GENEVA (AP) - Germany wants to host the 2024 European Championship and bring people closer together amid populist waves across the continent.
Believing sports can be a positive force in political debate, German soccer federation president Reinhard Grindel told The Associated Press on Monday, “This is what a Euro can deliver.”
Rival candidates Germany and Turkey give their bid documents to UEFA this week. UEFA will choose a winner in September.
Turkey has never hosted a major tournament, while Germany’s staging of the 2006 World Cup was a huge success for visitors and its citizens. It became known as Germany’s “Sommermaerchen,” or summer fairytale.

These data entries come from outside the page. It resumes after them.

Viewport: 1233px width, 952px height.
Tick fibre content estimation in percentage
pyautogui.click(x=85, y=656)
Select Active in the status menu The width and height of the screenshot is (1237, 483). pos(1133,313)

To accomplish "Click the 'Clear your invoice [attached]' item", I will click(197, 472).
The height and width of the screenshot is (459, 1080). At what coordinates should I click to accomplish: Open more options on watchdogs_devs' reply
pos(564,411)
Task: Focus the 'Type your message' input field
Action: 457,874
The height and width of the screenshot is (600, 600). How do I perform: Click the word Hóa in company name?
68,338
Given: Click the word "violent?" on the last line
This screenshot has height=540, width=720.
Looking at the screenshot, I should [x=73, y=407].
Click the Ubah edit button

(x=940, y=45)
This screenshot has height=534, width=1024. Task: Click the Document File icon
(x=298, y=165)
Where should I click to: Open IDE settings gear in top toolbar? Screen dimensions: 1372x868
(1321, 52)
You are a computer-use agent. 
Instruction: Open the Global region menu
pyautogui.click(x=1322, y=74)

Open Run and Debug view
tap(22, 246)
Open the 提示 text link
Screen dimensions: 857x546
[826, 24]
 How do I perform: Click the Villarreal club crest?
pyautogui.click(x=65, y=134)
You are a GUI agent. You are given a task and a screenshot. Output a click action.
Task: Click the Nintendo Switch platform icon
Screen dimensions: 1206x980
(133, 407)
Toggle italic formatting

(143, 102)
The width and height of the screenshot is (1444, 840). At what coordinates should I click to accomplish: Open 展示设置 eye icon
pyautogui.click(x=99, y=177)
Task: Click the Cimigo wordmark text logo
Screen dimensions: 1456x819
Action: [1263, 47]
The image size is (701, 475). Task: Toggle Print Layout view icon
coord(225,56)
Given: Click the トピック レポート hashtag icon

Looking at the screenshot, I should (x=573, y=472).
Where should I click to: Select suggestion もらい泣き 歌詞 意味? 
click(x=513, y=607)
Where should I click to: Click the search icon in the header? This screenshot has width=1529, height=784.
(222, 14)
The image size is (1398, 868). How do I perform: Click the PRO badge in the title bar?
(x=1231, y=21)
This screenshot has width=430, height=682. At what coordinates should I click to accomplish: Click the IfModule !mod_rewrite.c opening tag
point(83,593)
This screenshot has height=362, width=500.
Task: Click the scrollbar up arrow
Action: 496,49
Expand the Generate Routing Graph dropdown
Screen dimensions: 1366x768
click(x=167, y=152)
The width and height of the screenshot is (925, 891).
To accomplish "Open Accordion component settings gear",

“The fairytale that must be told is that the values of football - fair play, respect and tolerance - must also be the values that bring people in the whole of Europe together,” Grindel said in an interview. “Whether you are Muslim or Christian, whether you are black or white, wherever you have your family roots.”
In 2006, the home team’s run to the semifinals in a notably hot month helped Germans finally forge a stronger and warmer identity with their country more than a decade after east and west were unified.
Now, the German slogan for its Euro 2024 bid is “United by football. In the heart of Europe.”
Grindel shares that aim with the government he supported as a lawmaker in the Christian Democratic Union party led by Chancellor Angela Merkel. He left the federal parliament in 2016 to lead the soccer federation.
While Grindel claims Germany has the “economic and political stability, and security” UEFA seeks, bidding rules bar him commenting on Turkey.
Last week, Turkish President Recep Tayyip Erdogan called elections for June 24 which could give him new executive powers and abolish the office of prime minister.
For the fans, Germany will repeat its 2006 policy of granting free train travel with match tickets, and all 10 stadiums proposed are already built to hold at least 45,000 fans for a major tournament. Four of Turkey’s 10 are set to operate close to UEFA’s minimum capacity of 30,000.
The German selection process did not pick Hanover, which was a 2006 World Cup city and is the capital city of Grindel’s home state, Lower Saxony.
The new leadership of the federation “means to be transparent, to be compliant,” he said. “It is not important where the president is living.”
Grindel also favors UEFA publishing all documents relating to the bids, including human rights assessments that are a mandatory part of Euros bidding for the first time.
Immigration issues that have challenged European society, and fueled nationalism in recent years, have let sport play a role, Grindel said.
“Football is the part of society where integration looks very good,” he said, citing 50,000 registered players in Germany who arrived as refugees since 2015. “The ball is not interested in by whom it is kicked.
“The values of football are the values of the countries in Europe.”
Grindel suggested a five-week, 24-nation tournament can let people “live these values in a free and secure environment.”